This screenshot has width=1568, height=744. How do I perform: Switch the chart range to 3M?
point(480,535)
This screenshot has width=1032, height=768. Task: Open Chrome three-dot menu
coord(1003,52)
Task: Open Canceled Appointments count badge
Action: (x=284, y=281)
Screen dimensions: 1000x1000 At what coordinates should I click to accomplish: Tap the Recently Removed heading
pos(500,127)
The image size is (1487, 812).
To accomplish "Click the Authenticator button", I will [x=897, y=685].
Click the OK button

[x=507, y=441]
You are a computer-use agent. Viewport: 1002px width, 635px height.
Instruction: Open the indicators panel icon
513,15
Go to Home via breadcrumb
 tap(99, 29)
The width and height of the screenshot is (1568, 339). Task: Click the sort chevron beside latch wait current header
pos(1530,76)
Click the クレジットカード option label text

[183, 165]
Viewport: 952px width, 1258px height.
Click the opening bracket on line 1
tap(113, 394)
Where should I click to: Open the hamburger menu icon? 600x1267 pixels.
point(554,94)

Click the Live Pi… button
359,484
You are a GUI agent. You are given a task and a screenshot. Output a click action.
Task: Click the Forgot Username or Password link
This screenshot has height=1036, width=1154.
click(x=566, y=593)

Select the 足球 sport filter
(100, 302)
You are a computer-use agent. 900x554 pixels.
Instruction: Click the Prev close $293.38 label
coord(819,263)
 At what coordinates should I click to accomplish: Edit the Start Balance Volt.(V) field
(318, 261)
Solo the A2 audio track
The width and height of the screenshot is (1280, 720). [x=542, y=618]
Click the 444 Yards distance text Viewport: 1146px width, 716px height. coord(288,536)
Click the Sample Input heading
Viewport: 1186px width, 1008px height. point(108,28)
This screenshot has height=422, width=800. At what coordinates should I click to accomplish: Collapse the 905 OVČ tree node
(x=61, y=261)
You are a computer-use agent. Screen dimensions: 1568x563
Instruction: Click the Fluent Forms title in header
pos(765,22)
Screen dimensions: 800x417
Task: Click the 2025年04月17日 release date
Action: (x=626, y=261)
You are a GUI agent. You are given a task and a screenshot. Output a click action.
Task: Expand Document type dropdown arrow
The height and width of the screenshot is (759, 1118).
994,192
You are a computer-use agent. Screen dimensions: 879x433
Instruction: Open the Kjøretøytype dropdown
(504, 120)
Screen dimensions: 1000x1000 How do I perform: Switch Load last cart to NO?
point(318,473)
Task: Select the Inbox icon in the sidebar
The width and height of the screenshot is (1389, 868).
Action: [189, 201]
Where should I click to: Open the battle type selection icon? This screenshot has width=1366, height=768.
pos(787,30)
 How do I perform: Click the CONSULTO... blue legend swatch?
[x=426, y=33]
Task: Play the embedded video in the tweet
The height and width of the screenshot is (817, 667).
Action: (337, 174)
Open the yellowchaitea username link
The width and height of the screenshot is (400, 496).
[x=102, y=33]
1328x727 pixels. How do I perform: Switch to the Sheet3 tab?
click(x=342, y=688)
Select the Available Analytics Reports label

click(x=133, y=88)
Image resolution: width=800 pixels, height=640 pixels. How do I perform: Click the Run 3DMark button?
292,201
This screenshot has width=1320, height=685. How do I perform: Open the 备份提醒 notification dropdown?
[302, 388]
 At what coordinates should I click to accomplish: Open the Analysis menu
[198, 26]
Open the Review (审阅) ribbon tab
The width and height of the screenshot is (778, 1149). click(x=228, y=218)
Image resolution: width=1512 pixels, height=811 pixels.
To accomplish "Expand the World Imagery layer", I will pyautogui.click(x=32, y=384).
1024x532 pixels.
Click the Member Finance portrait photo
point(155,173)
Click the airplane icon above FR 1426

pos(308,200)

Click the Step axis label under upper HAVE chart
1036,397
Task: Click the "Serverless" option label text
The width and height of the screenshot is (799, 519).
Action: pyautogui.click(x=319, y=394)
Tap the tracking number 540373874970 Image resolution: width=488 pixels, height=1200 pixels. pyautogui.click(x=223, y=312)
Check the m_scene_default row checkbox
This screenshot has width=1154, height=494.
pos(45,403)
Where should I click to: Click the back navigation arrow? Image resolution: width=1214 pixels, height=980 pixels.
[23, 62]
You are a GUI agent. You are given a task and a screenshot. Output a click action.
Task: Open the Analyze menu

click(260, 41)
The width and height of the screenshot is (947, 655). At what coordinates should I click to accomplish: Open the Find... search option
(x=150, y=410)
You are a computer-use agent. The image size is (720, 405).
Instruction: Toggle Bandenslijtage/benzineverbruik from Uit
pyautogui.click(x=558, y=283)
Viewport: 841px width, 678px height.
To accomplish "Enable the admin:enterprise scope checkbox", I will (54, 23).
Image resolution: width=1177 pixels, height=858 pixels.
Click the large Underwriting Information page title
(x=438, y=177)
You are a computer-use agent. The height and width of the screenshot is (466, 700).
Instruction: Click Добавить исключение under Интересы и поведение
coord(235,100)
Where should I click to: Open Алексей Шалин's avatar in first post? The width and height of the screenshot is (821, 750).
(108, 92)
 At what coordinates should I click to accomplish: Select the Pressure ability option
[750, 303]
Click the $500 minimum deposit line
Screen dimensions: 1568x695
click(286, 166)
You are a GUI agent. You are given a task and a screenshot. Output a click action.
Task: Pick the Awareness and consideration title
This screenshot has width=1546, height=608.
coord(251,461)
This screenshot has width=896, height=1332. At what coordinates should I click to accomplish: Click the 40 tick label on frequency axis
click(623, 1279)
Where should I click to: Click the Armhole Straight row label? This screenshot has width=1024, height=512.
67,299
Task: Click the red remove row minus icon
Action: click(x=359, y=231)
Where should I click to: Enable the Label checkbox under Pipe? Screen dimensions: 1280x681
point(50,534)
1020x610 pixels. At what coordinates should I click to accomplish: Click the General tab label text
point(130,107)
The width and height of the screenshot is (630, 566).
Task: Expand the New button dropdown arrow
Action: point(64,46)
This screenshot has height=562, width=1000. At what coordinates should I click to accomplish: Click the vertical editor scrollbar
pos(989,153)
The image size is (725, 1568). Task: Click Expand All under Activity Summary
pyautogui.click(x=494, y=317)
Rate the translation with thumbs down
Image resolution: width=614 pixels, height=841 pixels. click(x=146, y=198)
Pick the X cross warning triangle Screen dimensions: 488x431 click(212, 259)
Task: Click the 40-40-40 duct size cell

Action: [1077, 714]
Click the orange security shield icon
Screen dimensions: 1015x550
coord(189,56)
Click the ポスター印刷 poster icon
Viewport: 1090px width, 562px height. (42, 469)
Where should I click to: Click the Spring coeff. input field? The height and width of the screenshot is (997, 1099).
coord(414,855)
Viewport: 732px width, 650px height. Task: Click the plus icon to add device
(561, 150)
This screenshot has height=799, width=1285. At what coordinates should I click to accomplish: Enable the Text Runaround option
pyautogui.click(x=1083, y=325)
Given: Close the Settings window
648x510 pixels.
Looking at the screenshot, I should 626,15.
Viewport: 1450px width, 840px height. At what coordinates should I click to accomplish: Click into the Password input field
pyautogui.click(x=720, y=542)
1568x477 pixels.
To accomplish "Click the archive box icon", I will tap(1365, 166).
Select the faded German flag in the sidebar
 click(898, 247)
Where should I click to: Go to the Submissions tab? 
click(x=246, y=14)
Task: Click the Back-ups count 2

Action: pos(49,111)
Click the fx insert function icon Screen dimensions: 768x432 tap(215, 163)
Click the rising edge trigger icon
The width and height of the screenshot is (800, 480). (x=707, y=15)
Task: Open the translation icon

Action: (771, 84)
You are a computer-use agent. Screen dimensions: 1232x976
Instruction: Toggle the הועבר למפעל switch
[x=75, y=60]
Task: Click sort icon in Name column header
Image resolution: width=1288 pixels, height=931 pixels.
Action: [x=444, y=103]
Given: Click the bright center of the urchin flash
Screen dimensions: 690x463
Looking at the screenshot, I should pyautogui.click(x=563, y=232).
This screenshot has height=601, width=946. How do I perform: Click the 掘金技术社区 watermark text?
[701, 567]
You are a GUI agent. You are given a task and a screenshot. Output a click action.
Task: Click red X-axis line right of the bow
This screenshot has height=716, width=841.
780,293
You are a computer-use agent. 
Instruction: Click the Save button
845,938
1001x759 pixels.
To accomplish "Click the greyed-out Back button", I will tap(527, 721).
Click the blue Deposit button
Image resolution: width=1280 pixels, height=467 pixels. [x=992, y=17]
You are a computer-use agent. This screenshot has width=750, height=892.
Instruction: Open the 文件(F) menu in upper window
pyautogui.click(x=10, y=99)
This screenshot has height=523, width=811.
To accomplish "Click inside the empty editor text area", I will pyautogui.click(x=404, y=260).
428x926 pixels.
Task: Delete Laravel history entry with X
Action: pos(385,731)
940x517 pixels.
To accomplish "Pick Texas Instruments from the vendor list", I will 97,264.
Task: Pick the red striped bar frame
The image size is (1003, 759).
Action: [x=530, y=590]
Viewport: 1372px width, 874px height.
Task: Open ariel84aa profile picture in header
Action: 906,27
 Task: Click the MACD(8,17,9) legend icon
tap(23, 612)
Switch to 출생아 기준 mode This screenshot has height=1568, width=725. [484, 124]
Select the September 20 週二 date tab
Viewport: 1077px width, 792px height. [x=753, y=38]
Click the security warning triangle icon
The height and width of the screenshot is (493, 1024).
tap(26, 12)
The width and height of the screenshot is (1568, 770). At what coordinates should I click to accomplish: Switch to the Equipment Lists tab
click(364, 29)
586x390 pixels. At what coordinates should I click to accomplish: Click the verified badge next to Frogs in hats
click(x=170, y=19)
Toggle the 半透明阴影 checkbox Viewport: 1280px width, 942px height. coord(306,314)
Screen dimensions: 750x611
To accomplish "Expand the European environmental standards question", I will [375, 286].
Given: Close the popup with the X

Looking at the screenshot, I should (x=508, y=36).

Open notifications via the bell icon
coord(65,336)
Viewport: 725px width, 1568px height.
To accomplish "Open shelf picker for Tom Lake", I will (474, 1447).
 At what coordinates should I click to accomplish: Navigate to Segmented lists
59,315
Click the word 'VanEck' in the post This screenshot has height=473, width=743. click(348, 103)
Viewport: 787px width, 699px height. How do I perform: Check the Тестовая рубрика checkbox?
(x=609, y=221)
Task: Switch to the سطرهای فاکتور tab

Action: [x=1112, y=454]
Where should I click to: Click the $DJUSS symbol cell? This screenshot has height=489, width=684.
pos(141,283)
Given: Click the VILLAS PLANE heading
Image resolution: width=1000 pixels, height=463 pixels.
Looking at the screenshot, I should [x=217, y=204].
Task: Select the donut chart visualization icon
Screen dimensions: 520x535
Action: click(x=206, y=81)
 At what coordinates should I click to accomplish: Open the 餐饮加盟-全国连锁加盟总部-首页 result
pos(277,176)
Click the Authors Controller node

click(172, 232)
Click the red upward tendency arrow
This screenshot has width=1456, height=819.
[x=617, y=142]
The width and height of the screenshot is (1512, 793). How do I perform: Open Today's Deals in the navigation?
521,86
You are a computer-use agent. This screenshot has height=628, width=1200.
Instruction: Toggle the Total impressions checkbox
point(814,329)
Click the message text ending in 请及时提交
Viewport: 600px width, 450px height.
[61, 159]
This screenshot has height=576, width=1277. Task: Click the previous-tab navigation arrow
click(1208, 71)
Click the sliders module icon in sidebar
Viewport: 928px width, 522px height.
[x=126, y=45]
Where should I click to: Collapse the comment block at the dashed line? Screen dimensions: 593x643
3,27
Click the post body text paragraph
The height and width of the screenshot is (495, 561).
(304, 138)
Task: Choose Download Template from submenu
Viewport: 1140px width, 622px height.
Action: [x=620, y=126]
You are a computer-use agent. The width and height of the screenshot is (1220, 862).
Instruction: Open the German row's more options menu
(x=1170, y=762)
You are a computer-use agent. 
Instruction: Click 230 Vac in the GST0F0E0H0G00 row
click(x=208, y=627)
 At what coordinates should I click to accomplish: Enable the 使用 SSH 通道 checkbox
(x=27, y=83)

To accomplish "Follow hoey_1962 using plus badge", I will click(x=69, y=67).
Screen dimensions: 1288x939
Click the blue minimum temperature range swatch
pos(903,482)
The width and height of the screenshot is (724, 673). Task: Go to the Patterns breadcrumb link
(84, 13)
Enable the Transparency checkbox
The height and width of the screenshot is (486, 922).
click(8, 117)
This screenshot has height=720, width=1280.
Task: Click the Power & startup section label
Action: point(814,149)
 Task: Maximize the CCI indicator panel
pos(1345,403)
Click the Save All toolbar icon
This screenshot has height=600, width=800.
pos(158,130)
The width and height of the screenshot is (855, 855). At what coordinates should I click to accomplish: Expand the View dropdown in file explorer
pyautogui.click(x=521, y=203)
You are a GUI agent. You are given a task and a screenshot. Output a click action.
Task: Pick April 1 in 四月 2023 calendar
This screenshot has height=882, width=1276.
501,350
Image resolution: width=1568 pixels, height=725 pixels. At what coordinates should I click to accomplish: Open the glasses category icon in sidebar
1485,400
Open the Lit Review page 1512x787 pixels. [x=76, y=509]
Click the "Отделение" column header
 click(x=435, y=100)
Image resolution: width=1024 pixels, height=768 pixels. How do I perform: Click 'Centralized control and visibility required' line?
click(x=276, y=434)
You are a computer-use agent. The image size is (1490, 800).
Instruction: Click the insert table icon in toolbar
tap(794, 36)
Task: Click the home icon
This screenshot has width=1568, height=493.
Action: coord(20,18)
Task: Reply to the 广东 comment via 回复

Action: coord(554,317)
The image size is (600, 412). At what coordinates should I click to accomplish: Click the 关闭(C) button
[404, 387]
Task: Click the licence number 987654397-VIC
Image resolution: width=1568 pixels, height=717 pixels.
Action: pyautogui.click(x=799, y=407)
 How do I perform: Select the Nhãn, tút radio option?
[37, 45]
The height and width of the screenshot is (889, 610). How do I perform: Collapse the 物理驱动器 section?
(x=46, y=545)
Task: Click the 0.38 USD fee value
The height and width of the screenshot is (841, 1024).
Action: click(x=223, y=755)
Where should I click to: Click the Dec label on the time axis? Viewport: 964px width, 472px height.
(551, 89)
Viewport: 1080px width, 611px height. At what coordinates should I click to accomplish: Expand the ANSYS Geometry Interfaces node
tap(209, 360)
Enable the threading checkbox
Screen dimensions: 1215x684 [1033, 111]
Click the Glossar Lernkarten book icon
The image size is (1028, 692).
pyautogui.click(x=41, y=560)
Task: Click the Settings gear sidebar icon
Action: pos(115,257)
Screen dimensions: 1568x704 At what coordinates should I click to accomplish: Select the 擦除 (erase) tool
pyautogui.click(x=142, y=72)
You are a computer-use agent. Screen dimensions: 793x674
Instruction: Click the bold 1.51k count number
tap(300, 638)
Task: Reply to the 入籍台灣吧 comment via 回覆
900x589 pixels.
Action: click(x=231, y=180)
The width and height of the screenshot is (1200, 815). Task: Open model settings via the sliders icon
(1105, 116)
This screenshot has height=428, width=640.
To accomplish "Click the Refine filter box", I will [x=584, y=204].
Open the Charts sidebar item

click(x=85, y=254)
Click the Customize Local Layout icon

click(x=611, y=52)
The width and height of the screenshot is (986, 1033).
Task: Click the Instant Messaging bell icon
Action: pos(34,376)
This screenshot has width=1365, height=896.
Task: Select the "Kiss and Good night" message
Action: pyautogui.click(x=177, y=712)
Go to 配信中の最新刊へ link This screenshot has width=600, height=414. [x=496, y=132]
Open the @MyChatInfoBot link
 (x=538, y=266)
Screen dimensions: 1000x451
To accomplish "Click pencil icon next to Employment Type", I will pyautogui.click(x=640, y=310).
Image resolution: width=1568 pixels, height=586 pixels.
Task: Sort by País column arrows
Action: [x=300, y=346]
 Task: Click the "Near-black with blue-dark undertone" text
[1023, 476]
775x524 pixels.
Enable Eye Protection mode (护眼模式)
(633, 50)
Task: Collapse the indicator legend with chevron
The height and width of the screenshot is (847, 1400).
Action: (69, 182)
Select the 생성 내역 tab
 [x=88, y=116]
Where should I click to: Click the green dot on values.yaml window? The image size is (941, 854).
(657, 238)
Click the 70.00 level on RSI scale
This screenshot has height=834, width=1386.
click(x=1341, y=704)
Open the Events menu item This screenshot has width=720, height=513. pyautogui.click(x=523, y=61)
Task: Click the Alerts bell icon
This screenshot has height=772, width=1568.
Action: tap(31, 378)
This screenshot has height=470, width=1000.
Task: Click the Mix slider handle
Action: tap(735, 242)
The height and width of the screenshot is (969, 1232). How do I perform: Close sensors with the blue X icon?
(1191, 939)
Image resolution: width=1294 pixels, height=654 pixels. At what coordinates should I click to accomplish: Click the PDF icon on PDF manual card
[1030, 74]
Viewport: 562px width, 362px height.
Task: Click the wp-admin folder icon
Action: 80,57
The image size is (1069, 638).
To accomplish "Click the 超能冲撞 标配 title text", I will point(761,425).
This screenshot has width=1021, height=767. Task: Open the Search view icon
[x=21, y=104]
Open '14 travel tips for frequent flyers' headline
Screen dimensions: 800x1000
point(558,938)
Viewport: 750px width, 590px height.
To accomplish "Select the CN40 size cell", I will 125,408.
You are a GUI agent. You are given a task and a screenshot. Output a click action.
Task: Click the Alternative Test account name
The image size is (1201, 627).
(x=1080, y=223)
○ ○ ○ ○
Assigned task: Could you retype exactly the lines above, starting at the line that contains "Instruction: Click 230" and ending at the line that contains "Screen dimensions: 1288x939", and nothing more?

Solution for this exercise:
Instruction: Click 230 Vac in the GST0F0E0H0G00 row
click(x=208, y=627)
 At what coordinates should I click to accomplish: Enable the 使用 SSH 通道 checkbox
(x=27, y=83)

To accomplish "Follow hoey_1962 using plus badge", I will click(x=69, y=67).
Screen dimensions: 1288x939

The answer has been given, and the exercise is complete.